## PROBLEM TO SOLVE
According to the passage on computer-using AI below, what must LLMs do with a picture before they can work with it?

## GIVEN TEXT

[Start of section]

Instead of thinking through a problem by writing detailed explanations for each step of the process (o1), CUA does it natively since it’s been pre-trained on how to use a computer. The LLM does the work of reasoning through what a user means and how to get there, and the reinforcement-powered parts take over the rest. It’s a clever mechanism that perfectly articulates why AI scaling will never stop: LLMs aren’t the best of AI. LLMs are extremely proficient in manipulating prose since they have a lot. It’s like how traditional computers are fantastic calculators — they think in numbers and thus can compute even massive ones with ease. LLMs think in words (tokens, pedants) and can produce them the best. But when they’re given numbers — or worse, images — they fail spectacularly because they can’t put a picture or numbers into a black box and get another picture or calculation, like how they do for language. They need to convert that picture into words they can understand first.

Words make up a substantial portion of humans’ communication and work. Writing emails, sending text messages, producing reports and slides, and reading the news all involve words and, for the most part, only words. But humans also work with their hands and use their eyes to help. That’s why graphical user interfaces came to be — not everyone knows how a command line works, but everyone can grok the basic idea that files are in folders. GUIs are a digital metaphor for the real world, and the world doesn’t use words — it’s heavily reliant on understanding the visual relationship between physical objects through our five senses. LLMs are atrocious at this, but vision models have potential.

[End of section]

## SUPPLIED DATA
[Start of section]

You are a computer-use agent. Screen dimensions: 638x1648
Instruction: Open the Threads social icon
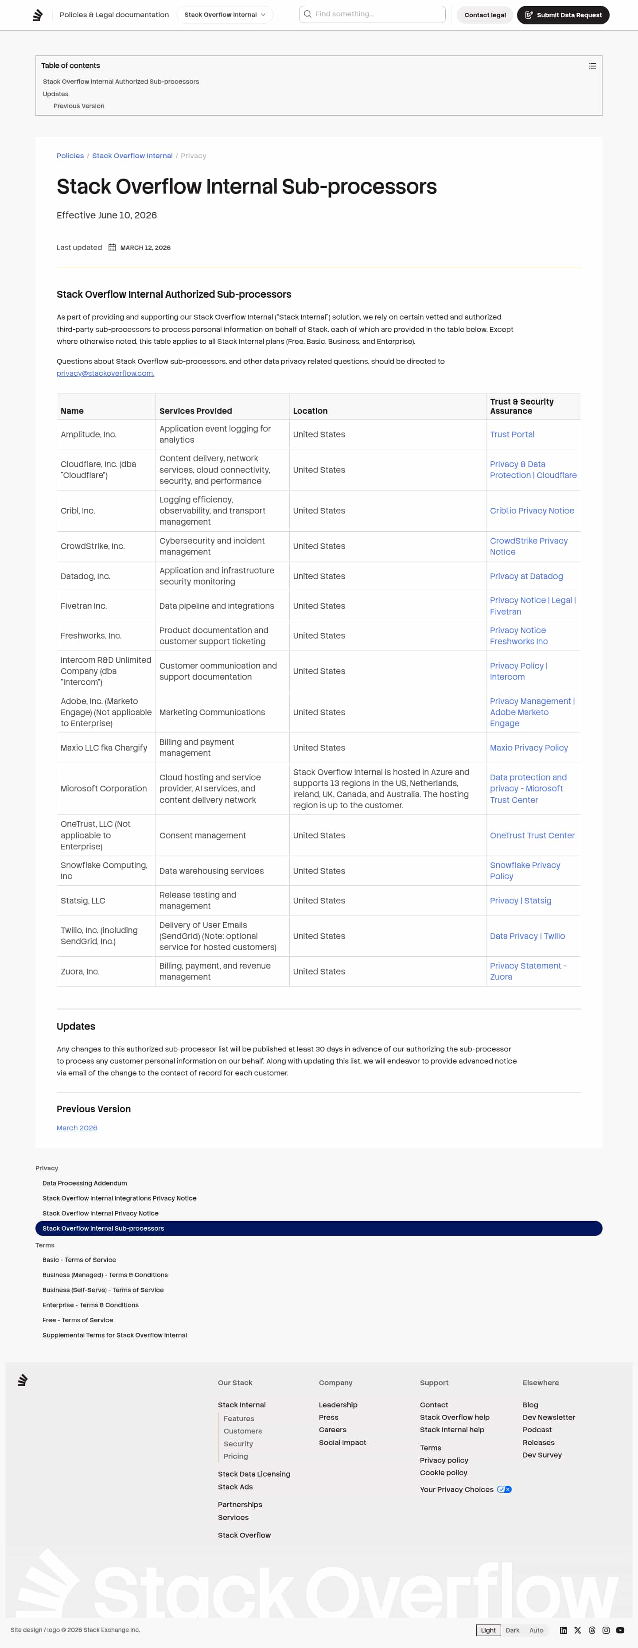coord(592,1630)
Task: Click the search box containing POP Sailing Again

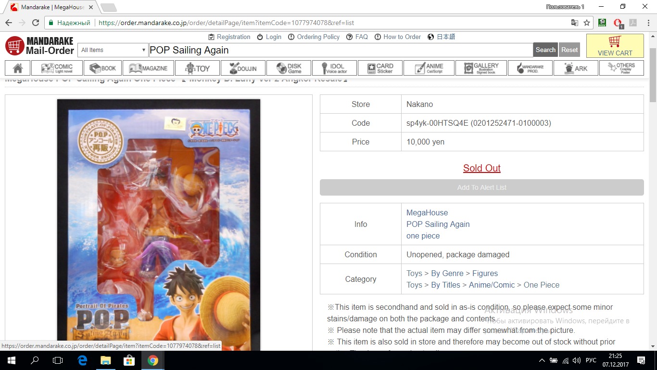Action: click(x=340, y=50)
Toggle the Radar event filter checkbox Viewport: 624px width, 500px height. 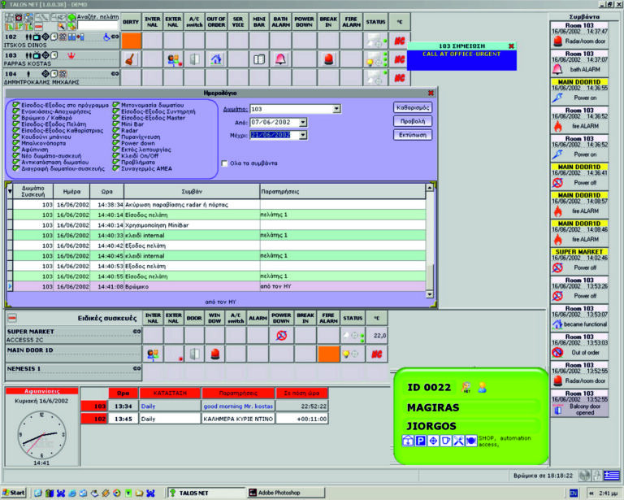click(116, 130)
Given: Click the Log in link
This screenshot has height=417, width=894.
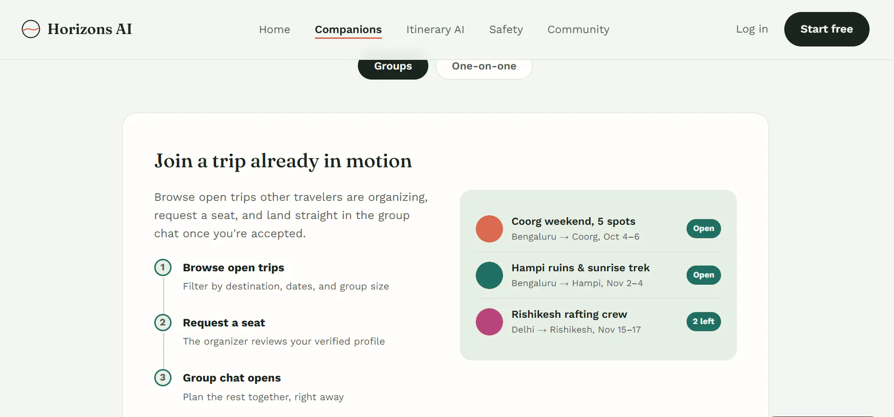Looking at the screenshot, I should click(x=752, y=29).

[End of section]

## OUTPUT
They must first convert the picture into words they can understand.